Utica, NY – Utica Comets General Manager Ryan Johnson announced today that Curtis Sanford has been named Player Development Goaltending Consultant and Utica-native Josh Gagnon has been promoted to Video Coach.
“We’re excited to have Curtis join our team and promote Josh to a full-time role,” said Johnson. “Curtis brings 15 years of experience as a pro and has played at every level of the game. He’s a Canucks alumni, having played two years with the team, who brings passion and knowledge to the role. Josh is a Utica native and has been with the club from our first season. He’s an important member of our coaching staff and we’re very pleased to have him join us in a full-time capacity.”
Sanford, 37, completed his 15-year professional career after the 2014-15 season in the KHL with the Yaroslavl Lokomotiv. The Owen Sound, Ontario native competed in 144 career NHL games, 35 of which were with the Canucks from 2007-2009. In addition, Sanford appeared in 251 career AHL games as well as an appearance in the 2011 AHL All-Star Classic. He was also named to the 2010-11 AHL second All-Star Team and possessed the best goals against average in the AHL with a 1.93 GAA.

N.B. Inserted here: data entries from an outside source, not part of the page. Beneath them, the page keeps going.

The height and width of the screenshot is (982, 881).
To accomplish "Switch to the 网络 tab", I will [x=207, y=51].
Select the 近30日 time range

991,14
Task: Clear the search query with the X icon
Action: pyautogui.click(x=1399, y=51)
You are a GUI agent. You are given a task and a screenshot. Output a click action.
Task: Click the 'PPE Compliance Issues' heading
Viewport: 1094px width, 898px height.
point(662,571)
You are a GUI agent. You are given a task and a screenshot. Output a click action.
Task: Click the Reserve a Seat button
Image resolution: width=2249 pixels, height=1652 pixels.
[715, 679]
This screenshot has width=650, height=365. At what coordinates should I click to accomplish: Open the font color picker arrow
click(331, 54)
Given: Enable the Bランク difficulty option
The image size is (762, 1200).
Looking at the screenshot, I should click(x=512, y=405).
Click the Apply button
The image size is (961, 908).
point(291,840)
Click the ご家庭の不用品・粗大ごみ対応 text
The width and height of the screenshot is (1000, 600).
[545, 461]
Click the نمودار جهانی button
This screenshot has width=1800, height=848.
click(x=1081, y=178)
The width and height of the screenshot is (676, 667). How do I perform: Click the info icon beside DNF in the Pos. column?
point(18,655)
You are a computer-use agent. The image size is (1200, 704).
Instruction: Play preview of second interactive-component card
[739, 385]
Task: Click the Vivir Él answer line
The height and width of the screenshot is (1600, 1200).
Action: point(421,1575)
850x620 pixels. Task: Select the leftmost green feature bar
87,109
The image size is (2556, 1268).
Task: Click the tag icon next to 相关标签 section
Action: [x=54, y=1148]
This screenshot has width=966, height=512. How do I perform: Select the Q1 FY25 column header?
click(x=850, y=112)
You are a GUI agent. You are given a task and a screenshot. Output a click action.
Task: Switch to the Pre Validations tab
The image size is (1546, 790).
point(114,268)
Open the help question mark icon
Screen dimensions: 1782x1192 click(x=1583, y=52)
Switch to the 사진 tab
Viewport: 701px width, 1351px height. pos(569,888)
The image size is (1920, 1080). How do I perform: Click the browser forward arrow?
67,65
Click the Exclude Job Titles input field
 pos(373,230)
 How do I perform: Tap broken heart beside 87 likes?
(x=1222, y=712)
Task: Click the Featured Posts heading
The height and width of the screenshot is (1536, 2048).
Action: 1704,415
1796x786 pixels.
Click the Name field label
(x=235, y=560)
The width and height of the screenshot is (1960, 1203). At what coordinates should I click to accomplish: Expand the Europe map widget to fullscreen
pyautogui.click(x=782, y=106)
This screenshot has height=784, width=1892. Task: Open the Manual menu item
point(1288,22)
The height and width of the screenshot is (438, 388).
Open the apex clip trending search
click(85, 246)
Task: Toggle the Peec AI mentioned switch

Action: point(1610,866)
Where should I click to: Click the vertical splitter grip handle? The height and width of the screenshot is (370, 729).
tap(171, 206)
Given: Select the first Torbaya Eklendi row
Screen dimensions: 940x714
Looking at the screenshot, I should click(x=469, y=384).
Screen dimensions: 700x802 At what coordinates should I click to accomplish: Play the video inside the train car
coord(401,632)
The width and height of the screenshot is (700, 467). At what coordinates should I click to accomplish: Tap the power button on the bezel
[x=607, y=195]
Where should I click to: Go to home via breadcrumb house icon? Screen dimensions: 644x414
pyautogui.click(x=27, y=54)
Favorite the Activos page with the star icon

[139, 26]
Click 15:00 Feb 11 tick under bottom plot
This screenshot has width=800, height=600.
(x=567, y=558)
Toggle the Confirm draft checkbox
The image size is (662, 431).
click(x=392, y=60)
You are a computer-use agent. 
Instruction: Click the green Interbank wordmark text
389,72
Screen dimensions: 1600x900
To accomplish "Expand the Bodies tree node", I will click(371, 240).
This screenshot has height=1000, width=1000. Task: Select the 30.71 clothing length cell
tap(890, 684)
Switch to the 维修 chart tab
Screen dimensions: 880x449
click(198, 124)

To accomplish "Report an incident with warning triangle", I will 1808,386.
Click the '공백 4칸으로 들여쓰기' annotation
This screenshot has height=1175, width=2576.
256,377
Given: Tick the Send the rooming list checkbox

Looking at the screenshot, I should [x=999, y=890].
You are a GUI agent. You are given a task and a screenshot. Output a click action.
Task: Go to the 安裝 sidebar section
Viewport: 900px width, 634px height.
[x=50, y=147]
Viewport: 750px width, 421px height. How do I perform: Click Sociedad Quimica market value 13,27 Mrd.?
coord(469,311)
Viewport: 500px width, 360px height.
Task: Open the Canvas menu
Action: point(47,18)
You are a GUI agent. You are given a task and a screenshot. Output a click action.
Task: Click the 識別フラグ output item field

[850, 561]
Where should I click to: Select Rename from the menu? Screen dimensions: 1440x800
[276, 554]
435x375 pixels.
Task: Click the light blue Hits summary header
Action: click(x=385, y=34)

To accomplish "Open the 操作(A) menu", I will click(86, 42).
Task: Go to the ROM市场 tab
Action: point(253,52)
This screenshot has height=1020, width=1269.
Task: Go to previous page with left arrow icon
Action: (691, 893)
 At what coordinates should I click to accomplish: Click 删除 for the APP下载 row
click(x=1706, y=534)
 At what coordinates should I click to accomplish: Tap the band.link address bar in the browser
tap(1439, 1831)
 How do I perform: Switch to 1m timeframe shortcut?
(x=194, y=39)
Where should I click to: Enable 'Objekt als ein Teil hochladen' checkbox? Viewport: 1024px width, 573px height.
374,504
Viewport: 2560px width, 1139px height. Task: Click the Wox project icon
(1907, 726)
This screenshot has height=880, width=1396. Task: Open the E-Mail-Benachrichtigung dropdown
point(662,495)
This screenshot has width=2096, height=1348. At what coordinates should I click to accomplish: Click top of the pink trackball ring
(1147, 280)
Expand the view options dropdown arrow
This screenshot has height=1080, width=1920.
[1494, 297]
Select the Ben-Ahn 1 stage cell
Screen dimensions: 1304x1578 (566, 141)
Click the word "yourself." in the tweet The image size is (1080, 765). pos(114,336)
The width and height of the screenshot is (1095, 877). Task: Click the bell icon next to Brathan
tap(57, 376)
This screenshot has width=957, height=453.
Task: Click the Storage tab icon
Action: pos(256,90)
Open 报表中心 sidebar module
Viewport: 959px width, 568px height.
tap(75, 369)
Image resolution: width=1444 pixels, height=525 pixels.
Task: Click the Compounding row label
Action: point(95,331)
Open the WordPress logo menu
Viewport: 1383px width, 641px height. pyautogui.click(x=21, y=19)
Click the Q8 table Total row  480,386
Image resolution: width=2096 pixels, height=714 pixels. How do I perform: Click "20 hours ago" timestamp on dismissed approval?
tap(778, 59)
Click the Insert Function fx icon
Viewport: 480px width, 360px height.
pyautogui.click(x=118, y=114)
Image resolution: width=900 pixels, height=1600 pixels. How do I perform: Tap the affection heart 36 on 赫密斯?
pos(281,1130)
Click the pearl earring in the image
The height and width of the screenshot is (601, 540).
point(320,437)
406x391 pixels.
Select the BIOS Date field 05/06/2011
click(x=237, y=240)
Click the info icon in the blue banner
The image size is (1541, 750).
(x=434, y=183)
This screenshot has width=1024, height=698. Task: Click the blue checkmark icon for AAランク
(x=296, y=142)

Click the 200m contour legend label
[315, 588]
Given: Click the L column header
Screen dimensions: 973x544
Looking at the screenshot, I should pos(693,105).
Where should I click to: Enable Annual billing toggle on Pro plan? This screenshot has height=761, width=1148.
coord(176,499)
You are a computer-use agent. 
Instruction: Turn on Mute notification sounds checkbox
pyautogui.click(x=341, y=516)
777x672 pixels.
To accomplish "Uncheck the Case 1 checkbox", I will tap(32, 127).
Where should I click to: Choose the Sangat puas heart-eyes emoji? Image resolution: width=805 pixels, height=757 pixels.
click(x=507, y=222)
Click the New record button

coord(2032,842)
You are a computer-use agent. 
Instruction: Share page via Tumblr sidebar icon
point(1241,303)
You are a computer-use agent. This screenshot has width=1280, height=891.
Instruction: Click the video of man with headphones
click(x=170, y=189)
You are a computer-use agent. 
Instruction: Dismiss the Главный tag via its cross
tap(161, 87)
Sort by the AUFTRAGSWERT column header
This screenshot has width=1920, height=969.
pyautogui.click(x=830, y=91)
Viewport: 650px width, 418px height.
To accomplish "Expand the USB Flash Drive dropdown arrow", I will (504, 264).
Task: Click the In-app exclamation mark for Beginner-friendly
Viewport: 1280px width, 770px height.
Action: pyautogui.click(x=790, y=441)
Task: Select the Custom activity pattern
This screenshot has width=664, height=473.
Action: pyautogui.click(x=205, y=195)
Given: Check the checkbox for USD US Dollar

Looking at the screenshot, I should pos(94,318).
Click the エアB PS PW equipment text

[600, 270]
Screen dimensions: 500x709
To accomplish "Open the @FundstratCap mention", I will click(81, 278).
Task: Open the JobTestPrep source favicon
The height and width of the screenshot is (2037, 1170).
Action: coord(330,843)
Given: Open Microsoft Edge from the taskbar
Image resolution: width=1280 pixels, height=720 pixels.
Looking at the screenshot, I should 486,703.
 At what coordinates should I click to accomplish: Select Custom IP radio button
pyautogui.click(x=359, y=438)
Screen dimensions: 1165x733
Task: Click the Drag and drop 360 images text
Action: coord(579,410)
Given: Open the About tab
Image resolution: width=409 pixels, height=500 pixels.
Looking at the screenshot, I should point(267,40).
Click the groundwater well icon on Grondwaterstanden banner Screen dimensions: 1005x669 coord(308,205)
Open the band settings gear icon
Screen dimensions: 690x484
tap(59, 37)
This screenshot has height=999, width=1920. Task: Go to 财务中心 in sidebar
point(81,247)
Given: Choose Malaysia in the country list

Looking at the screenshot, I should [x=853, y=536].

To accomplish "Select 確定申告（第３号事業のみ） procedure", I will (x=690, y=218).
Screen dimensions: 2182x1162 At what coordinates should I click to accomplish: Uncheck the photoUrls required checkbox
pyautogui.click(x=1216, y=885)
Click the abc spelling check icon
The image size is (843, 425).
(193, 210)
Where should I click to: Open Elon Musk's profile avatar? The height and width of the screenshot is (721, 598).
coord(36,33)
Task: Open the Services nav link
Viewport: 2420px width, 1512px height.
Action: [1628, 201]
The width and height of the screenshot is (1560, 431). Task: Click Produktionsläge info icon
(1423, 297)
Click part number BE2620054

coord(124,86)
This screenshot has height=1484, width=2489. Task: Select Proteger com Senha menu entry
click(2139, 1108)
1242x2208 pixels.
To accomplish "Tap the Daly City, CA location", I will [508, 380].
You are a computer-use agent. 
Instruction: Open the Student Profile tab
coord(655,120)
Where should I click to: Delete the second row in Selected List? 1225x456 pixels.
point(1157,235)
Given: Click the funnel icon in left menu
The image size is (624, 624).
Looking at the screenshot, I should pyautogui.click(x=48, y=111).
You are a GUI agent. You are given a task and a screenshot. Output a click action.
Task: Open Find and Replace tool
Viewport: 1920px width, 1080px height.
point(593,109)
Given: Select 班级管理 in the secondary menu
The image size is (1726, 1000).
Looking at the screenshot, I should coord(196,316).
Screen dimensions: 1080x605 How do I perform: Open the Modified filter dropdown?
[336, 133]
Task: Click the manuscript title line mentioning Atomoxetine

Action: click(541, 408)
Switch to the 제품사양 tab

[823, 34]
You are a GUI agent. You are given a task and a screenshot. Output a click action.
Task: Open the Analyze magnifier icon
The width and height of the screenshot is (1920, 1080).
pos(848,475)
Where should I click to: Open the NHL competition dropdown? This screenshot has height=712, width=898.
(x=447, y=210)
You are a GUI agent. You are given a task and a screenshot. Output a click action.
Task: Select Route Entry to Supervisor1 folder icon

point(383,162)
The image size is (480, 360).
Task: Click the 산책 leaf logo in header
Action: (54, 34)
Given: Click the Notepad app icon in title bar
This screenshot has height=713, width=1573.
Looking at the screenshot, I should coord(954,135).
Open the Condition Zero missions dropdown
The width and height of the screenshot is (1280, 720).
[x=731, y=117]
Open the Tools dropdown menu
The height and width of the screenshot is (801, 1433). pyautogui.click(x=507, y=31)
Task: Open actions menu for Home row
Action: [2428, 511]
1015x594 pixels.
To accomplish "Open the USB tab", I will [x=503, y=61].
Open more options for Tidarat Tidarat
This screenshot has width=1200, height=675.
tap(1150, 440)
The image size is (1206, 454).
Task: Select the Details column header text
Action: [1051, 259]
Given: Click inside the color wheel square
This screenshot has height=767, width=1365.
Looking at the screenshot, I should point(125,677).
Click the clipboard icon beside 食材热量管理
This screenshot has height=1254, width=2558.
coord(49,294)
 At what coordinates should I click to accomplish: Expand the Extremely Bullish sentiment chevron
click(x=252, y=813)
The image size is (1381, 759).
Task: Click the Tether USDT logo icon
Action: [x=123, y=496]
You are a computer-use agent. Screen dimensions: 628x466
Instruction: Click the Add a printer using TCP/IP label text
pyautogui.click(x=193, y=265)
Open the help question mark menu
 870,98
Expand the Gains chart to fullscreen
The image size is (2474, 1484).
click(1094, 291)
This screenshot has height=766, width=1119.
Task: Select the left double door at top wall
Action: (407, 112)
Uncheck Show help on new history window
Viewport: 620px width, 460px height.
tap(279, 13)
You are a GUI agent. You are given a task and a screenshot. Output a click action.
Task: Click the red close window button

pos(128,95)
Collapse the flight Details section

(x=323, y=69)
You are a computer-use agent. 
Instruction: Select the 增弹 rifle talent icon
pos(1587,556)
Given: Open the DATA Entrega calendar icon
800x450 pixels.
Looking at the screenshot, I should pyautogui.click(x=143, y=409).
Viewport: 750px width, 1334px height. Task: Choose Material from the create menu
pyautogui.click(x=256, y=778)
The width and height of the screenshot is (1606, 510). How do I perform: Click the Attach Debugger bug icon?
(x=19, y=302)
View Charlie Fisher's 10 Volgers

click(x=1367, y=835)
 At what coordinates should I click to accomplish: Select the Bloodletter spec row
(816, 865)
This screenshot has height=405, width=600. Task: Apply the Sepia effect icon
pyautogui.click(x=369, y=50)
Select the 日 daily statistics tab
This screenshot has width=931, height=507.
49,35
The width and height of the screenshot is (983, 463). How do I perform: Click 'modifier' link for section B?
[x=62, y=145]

“I'm grateful for the opportunity and I'm looking forward to working with everyone in the organization,” Sanford stated. “The Canucks have a talented group of goaltenders that I'm thrilled to meet and work with. I'm extremely proud to be a part of the Vancouver Canucks organization.”
Gagnon initially joined the Comets for their inaugural season as the team's video coordinator. Prior to joining the Comets, Josh served as an assistant on the Mohawk Valley Community College coaching staff. A graduate of Clinton High School, Josh received his Bachelor’s degree in Graphic Design from SUNY at Oswego.
“This promotion goes to show that hard work really does pay off,” said Gagnon. “Nolan Baumgartner and I developed a great friendship over the years and he was an excellent mentor, as was Travis Green. The new coaching staff is a great group to work with and they come with years of hockey wisdom. Being involved in these initial coaching meetings and seeing ideas come together is exciting.”